Repeat the items between the line containing "Screen dimensions: 1080x542" and the line containing "should pyautogui.click(x=32, y=229).", inclusive, without changing a character.

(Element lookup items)
--- start ---

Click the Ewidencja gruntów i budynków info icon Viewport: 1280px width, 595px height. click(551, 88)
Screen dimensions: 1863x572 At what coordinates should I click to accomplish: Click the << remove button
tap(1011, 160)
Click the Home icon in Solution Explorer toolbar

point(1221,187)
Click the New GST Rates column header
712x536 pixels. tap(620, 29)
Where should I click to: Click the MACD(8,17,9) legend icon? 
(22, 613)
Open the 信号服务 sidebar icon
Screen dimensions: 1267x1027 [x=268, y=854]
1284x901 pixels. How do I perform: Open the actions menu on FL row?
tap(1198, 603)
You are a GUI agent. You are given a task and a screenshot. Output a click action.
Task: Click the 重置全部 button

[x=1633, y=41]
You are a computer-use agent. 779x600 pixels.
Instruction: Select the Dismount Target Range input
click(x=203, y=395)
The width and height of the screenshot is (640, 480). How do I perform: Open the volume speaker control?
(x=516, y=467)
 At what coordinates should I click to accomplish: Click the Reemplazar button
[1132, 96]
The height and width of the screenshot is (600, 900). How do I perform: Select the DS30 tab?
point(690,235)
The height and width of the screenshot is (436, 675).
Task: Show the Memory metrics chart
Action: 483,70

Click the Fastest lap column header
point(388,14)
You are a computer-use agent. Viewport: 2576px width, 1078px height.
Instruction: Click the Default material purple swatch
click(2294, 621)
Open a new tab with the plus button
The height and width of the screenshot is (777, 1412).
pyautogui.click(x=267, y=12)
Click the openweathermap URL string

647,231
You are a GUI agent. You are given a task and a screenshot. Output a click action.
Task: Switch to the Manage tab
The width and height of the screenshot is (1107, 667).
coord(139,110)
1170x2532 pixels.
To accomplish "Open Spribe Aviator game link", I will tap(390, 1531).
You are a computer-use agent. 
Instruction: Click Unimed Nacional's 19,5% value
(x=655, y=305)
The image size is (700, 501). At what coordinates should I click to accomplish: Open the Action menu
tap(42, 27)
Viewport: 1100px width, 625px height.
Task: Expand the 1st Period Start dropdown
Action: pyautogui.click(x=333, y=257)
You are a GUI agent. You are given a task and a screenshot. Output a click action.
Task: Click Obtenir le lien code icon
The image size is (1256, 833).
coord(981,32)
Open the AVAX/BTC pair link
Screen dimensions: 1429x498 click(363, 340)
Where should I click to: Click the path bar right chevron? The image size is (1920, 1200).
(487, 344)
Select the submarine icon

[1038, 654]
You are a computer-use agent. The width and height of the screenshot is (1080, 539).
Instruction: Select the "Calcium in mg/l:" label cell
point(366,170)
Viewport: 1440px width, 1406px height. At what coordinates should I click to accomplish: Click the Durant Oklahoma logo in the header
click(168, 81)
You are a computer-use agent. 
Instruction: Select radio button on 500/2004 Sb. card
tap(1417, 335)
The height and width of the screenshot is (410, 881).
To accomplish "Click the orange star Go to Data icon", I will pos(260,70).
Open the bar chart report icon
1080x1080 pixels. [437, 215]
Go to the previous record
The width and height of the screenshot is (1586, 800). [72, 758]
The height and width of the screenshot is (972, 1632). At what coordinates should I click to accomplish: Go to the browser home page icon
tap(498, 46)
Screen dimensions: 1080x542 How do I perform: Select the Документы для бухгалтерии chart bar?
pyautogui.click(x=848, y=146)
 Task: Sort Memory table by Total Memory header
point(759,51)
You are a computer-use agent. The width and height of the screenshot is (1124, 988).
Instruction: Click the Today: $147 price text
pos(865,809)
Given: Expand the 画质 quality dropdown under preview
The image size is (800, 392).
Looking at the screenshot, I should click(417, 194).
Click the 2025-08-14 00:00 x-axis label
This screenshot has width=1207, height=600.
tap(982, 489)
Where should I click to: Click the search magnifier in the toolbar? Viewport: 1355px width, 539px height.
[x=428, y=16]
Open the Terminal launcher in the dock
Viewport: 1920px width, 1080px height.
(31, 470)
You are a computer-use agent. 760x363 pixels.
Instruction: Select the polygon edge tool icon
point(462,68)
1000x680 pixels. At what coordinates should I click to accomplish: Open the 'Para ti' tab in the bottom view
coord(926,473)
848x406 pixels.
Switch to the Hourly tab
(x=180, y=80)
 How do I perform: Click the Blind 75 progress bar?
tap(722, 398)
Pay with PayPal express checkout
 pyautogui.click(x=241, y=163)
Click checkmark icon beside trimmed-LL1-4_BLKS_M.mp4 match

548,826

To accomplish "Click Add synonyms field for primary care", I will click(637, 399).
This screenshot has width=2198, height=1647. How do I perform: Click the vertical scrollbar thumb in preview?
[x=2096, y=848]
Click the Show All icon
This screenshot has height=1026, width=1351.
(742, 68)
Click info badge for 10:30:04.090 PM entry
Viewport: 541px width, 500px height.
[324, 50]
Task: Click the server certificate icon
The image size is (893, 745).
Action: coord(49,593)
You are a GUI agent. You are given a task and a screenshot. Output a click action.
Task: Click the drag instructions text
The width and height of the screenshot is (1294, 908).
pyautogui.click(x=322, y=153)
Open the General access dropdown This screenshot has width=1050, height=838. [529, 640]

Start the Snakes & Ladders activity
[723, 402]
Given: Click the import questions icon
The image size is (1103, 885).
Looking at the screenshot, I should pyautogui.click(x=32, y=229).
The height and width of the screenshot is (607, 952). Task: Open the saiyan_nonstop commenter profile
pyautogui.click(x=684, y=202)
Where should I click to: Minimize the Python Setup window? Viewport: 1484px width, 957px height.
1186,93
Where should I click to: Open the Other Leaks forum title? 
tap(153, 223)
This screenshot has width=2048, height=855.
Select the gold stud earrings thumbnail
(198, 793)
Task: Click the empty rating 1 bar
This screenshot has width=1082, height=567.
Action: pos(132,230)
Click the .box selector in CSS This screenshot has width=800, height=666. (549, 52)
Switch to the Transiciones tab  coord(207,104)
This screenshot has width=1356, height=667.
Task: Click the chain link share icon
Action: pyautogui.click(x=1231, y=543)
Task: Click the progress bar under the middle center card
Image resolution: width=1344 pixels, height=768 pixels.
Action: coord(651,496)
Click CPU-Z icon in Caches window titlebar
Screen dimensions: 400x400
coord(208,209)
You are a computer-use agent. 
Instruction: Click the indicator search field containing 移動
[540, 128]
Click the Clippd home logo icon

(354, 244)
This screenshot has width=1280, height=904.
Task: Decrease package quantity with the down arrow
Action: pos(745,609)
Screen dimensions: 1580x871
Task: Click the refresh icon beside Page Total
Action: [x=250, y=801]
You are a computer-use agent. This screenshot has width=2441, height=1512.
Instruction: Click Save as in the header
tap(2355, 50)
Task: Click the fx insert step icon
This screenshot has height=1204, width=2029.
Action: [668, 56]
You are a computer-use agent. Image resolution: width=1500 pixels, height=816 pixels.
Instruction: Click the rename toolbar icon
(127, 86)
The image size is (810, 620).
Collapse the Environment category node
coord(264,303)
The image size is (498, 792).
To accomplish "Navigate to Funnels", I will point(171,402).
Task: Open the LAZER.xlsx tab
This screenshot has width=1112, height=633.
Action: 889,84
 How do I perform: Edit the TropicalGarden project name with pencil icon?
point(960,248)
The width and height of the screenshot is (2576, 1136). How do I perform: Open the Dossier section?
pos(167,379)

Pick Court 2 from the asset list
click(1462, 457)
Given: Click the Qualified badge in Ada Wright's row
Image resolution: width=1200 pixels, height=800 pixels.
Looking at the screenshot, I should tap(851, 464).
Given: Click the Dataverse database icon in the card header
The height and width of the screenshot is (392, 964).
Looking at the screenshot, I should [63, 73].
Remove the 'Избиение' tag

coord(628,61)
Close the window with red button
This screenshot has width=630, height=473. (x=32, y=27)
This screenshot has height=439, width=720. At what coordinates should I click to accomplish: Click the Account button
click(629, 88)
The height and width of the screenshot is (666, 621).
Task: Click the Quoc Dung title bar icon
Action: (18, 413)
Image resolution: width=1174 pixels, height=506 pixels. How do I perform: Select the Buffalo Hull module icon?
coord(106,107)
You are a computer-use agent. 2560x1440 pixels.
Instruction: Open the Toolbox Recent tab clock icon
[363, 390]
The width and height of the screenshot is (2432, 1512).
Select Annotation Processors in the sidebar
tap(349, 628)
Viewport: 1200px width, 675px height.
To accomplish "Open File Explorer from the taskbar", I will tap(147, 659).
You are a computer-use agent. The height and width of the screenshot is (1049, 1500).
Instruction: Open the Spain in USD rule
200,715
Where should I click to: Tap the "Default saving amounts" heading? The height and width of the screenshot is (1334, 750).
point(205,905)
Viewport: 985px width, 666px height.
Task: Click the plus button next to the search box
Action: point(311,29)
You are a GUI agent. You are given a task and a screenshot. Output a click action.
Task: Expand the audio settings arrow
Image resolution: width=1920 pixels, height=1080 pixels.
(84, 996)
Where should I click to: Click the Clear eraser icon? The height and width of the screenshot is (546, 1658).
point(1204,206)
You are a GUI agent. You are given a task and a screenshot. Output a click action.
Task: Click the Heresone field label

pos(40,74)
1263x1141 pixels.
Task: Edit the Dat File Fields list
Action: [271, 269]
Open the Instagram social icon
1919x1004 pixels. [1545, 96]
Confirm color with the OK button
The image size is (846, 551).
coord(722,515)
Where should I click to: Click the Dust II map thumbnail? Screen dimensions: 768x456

--- end ---

=== Result ===
Screen dimensions: 1080x542 How do I perform: Select the Документы для бухгалтерии chart bar?
pyautogui.click(x=848, y=146)
 Task: Sort Memory table by Total Memory header
point(759,51)
You are a computer-use agent. The width and height of the screenshot is (1124, 988).
Instruction: Click the Today: $147 price text
pos(865,809)
Given: Expand the 画质 quality dropdown under preview
The image size is (800, 392).
Looking at the screenshot, I should click(417, 194).
Click the 2025-08-14 00:00 x-axis label
This screenshot has width=1207, height=600.
tap(982, 489)
Where should I click to: Click the search magnifier in the toolbar? Viewport: 1355px width, 539px height.
[x=428, y=16]
Open the Terminal launcher in the dock
Viewport: 1920px width, 1080px height.
(31, 470)
You are a computer-use agent. 760x363 pixels.
Instruction: Select the polygon edge tool icon
point(462,68)
1000x680 pixels. At what coordinates should I click to accomplish: Open the 'Para ti' tab in the bottom view
coord(926,473)
848x406 pixels.
Switch to the Hourly tab
(x=180, y=80)
 How do I perform: Click the Blind 75 progress bar?
tap(722, 398)
Pay with PayPal express checkout
 pyautogui.click(x=241, y=163)
Click checkmark icon beside trimmed-LL1-4_BLKS_M.mp4 match

548,826

To accomplish "Click Add synonyms field for primary care", I will click(637, 399).
This screenshot has width=2198, height=1647. How do I perform: Click the vertical scrollbar thumb in preview?
[x=2096, y=848]
Click the Show All icon
This screenshot has height=1026, width=1351.
(742, 68)
Click info badge for 10:30:04.090 PM entry
Viewport: 541px width, 500px height.
[324, 50]
Task: Click the server certificate icon
The image size is (893, 745).
Action: coord(49,593)
You are a GUI agent. You are given a task and a screenshot. Output a click action.
Task: Click the drag instructions text
The width and height of the screenshot is (1294, 908).
pyautogui.click(x=322, y=153)
Open the General access dropdown This screenshot has width=1050, height=838. [529, 640]

Start the Snakes & Ladders activity
[723, 402]
Given: Click the import questions icon
The image size is (1103, 885).
Looking at the screenshot, I should pyautogui.click(x=32, y=229).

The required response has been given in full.